■ Text segment

+--

A couple of posts back I had Tenaya Darlington, aka Madame Fromage, as a guest here on the blog. She wrote a beautiful and fun post about How to Turn Your Desk Into a Cheese Board. We enjoyed working together and decided to continue with a series that will highlight great dairy and pairings for each season. For our first seasonal post: what can be better in life than Spring, flowers and goat cheese?

Your Spring Goat Cheese Primer
By Madame Fromage

Along with daffodils and Easter bonnets, spring is the season of great goat cheeses. They appear like ice-white confections at cheese counters across the U.S. and in Europe, where they are often spectacularly cloaked in petals, pink peppercorns, or green herbs.

Some of the most sought-after specimen look like pug puppies, with ashy coloring and heavy wrinkles. Don’t be afraid. Most of these come from the Loire Valley, the seat of sweet, tender goat cheese that the whole world admires. In Paris, pairing one of these gems with a glass of Sancerre or rosé is a rite of passage.

The taste of Paris in spring can be yours, too, if you know how to identify superb fresh goat cheese (it should taste balanced, never sour) and what to serve with it. If you want to be clever, you can tell your friends why fresh goat cheese enjoys it’s fashion season in spring: it has to do with wee shoots and wildflowers.

The first meadow greenery is essentially extra-virgin grass, and when those lady goats enjoy their first romps’n nibbles, they produce milk that is sweetly delicate, even herbaceous. This makes the finest cheese.
Oh, bliss! Here are a few of my spring favorites…

Five Must-Try Goat Cheeses

The best place to shop is a reputable cheese counter. Remember, darlings, buying nice cheese is like buying diamonds — if you go bargain hunting, you won’t get the Tiffany-blue box. Avoid shrink-wrapped logs that are mass-manufactured. They’re fine for crumbling onto salads but, trust me, they will not induce reverie.

kindvall-Selles-sur-Cher

Selles-sur-Cher
This ash-coated round the size of your palm should resemble a very large Girl Scout Thin Mint. Selles-sur-Cher (pronounced sell-sur-SHARE)  is Loire Valley goat cheese at its best. Mild and very fresh, it has the consistency of damp earth. After several weeks of proper ripening, it becomes oozy around the edges and a little more pungent. Serve with rosé and anything raspberry. I love to eat it for breakfast with raspberry jam.

+--

■ Information supplied
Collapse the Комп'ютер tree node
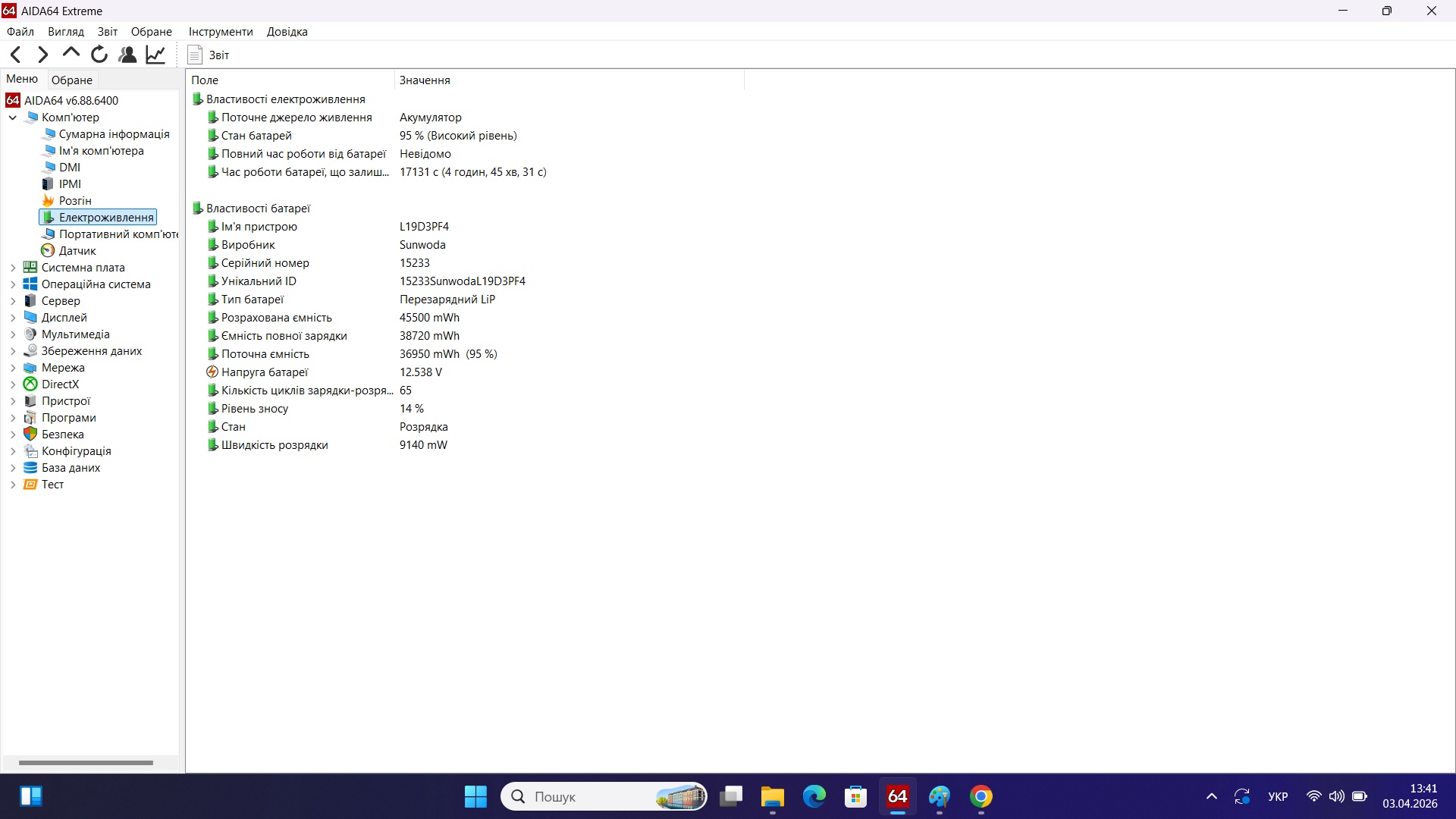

+--

■ The request
Please repeat everything in the goat cheese text from "Five Must-Try Goat" down to "not induce reverie.", word for word.

■ Complete response
Five Must-Try Goat Cheeses

The best place to shop is a reputable cheese counter. Remember, darlings, buying nice cheese is like buying diamonds — if you go bargain hunting, you won’t get the Tiffany-blue box. Avoid shrink-wrapped logs that are mass-manufactured. They’re fine for crumbling onto salads but, trust me, they will not induce reverie.